Problem
Rewrite the items below with "coordinates" replaced by "location", leaving everything else unchanged. Omit the pictures from your answer.

Pointing data for screenshots:
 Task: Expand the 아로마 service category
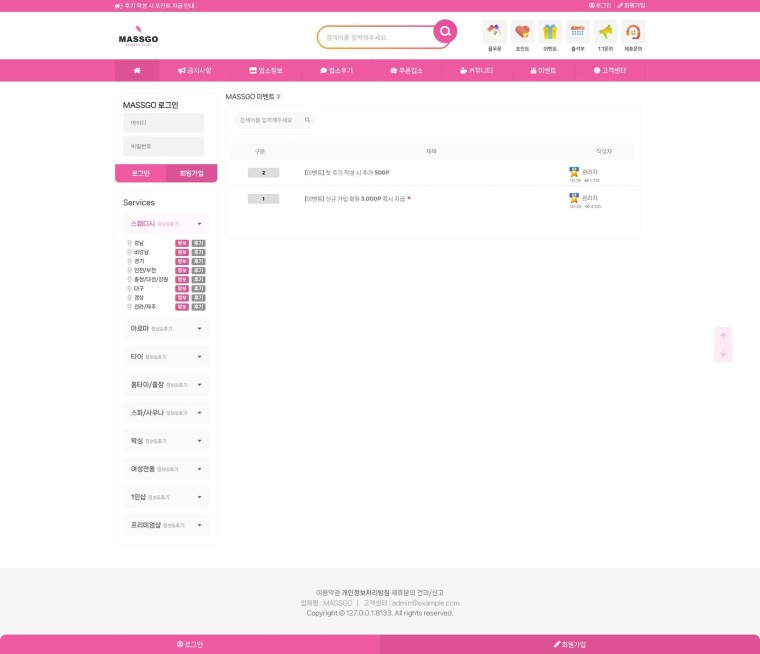click(x=166, y=329)
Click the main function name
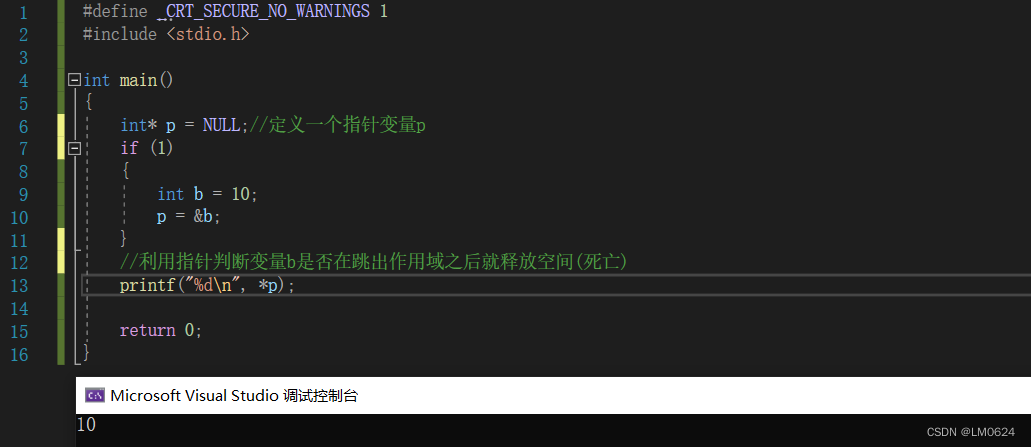 138,80
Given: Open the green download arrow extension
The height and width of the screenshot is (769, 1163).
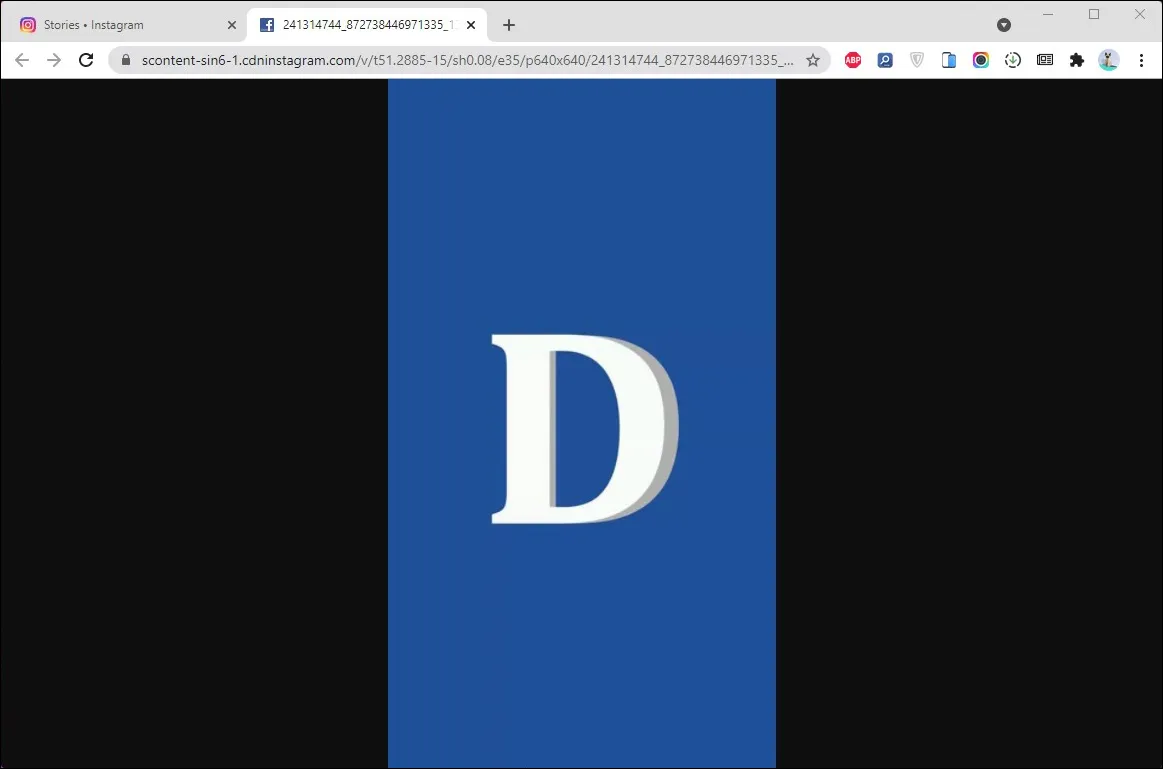Looking at the screenshot, I should [1013, 60].
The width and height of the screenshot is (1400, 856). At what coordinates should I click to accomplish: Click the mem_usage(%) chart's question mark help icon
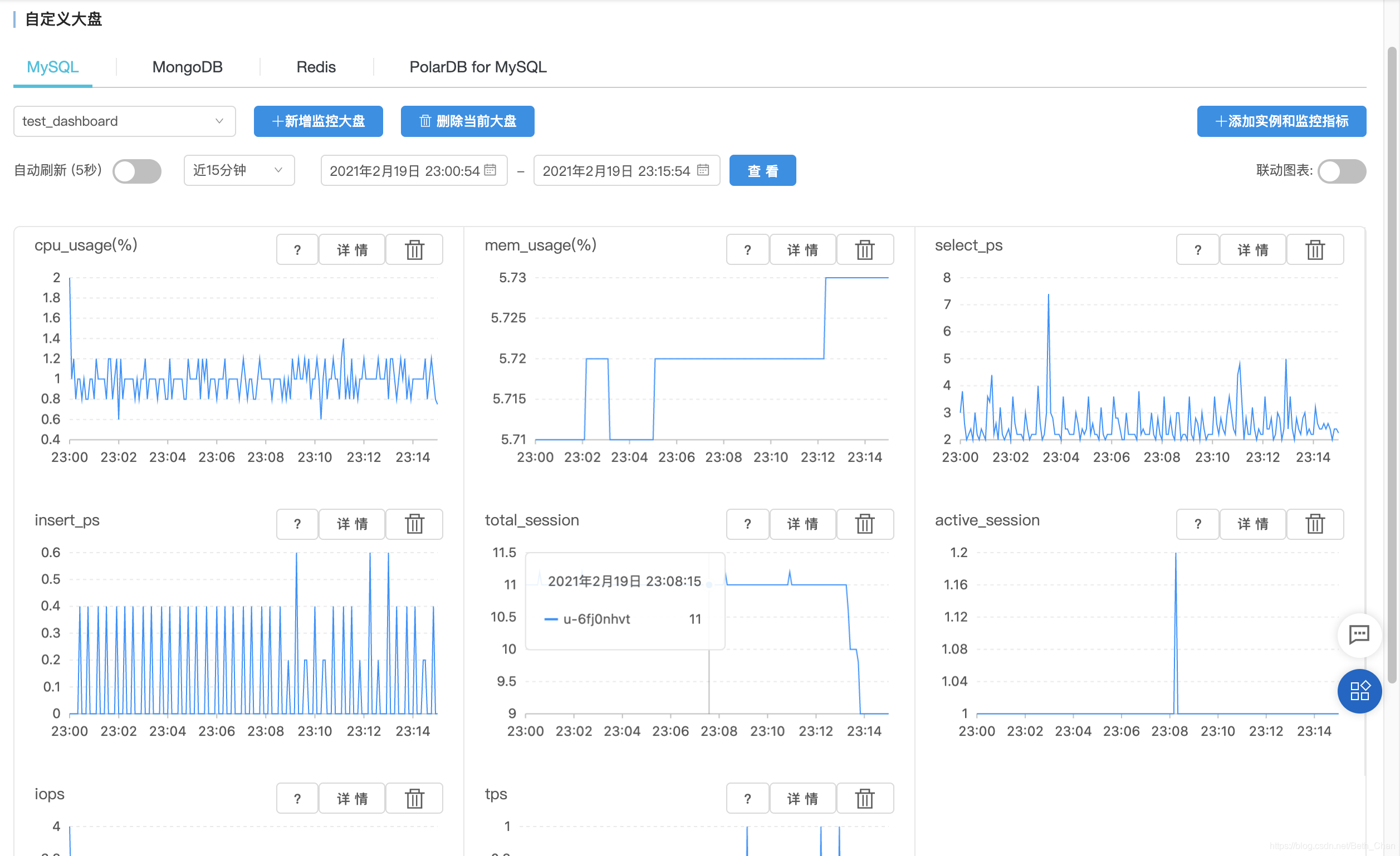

Task solution
 Task: Expand the 아로마 service category
click(x=166, y=329)
Click the main function name
 138,80
Given: Open the green download arrow extension
The height and width of the screenshot is (769, 1163).
Looking at the screenshot, I should [1013, 60].
The width and height of the screenshot is (1400, 856). At what location should I click to accomplish: Click the mem_usage(%) chart's question mark help icon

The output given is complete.